Stealing Google's Coding Practices for Academia

I'm spending the year in Google's Visiting Faculty program.  I had a few goals for my experience here:
From xkcd 378
  1. Learn learn learn!  I hoped to get a different perspective from the inside of the largest collection of computing & distributed systems that the world has ever seen, and to learn enough about machine learning to think better about providing systems support for it.  I haven't been disappointed.
  2. Do some real engineering.  I spend most of my time as a faculty member teaching & mentoring my Ph.D. students in research.  I love this - it's terribly fun and working with fantastic students is an incredibly rewarding experience.  But I also get a lot of creative satisfaction from coding, and I can only carve out a bit of my faculty time to dedicate to it.  I haven't written large amounts of production code since I was 21 - and the world has changed a lot since then.  
  3. Contribute something useful to Google while I was here.  They're paying my salary for the time I'm here, so I figure I shouldn't be a completely useless sponge that just spends all the time playing with their toys.
It's been a blast.  I have learned a ton, and I've gotten to write quite a bit of code.  As it turns out, I've been working on two relatively orthogonal programming-heavy projects:  One with a research flavor aimed at scaling training deep neural networks better across more workers, and one with an engineering flavor aimed at cleaning up the TensorFlow code to better support really big tensors.  (As Gates may or may not have famously noted, "Surely 2 billion entries in a Tensor is enough for anybody").

This latter engineering effort has focused on both handling big tensors and returning more semantically helpful error messages when programmers try to push too much stuff through ops that have been optimized by using, e.g., 32 bit pointers.  (Particularly without Google's GPUCC compiler, used internally, using 64 bit indices for accessing tensors is quite slow in CUDA).  I picked the cleanup job for a few reasons.  First, I wanted to get a very hands-on feel for what was involved in making the TensorFlow (or mxnet, or any modern deep learning framework) code be "correct" -- I have an itch here that I hope to explore post-sabbatical that TensorFlow and the related systems are absolutely ripe for a more formal specification and code generation approach, and I wanted to get my hands dirty across a variety of the kernels to better understand the gross reality of lots of high-performance C++ code.  And it scratches my itch of getting my feet dirty with real-world software engineering that's useful to people inside & outside of Google:  You break TensorFlow, you break RankBrain and SmartReply.  Fix bugs, everyone gets epsilon happier.

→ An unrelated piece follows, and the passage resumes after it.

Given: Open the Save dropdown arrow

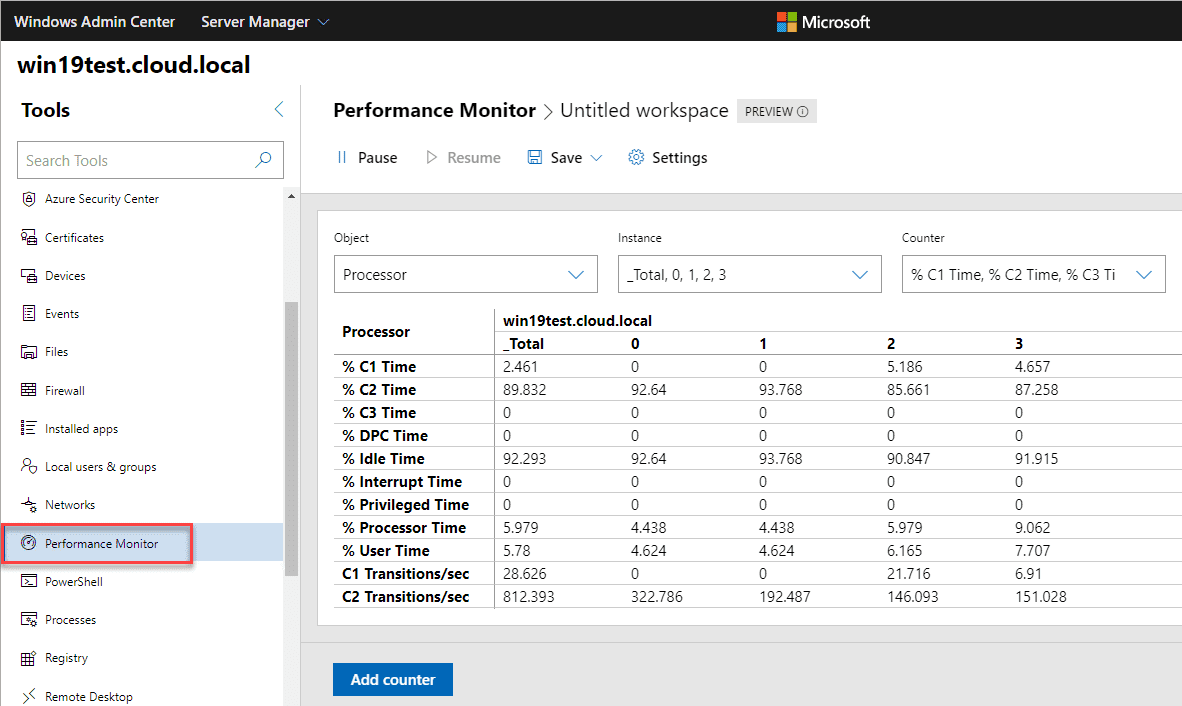Looking at the screenshot, I should click(597, 158).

Stealing Ideas Back To Academia

One of my explicit goals was to steal ideas from Google that I could feed back into teaching and mentoring.  There's a long-running discussion about academic code vs production code, and Google is widely viewed as having a well-orchestrated code review and style guide process, combined with very helpful tooling, that produces quite high quality code.  My experience thus far agrees with this general perception -- I've gotten great and actionable feedback on the code I've written, which has turned up bugs that were missed by tests, observed cleaner ways to write it, and noted problems that it might create in the future.  I'm sold, at least as the way code review is handled in the Brain group.

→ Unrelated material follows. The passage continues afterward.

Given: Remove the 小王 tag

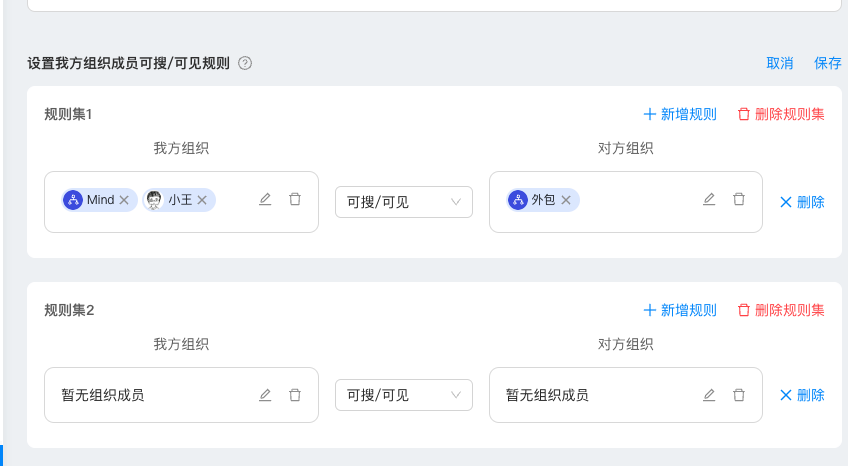Looking at the screenshot, I should pos(202,200).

This leads immediately to the question:

What of this industrial approach can be profitably used in developing research code?1

Research & production code differ, and rightly so.  In many, though not all, cases, research code quickly becomes abandonware.  Fewer people work on it.  These combine to make it less worthwhile to support the kind of extensive testing that most industry code uses.  Testing, of course, serves a dual purpose of making sure the system works, and also of making it easier for someone to come along and make changes to it without wrecking everything.

Not the goal of learning from industry programming.
I encourage my students at CMU quite strongly to release all of the code they develop, and to put a modest effort into making sure that someone else can run it later.   But with the exception of libcuckoo, we rarely support them on an ongoing basis.  So, without slowing down our ability to do research, or even speeding it up, what can we learn from our industrial friends?

1.  Arbitrary and capricious style adherence.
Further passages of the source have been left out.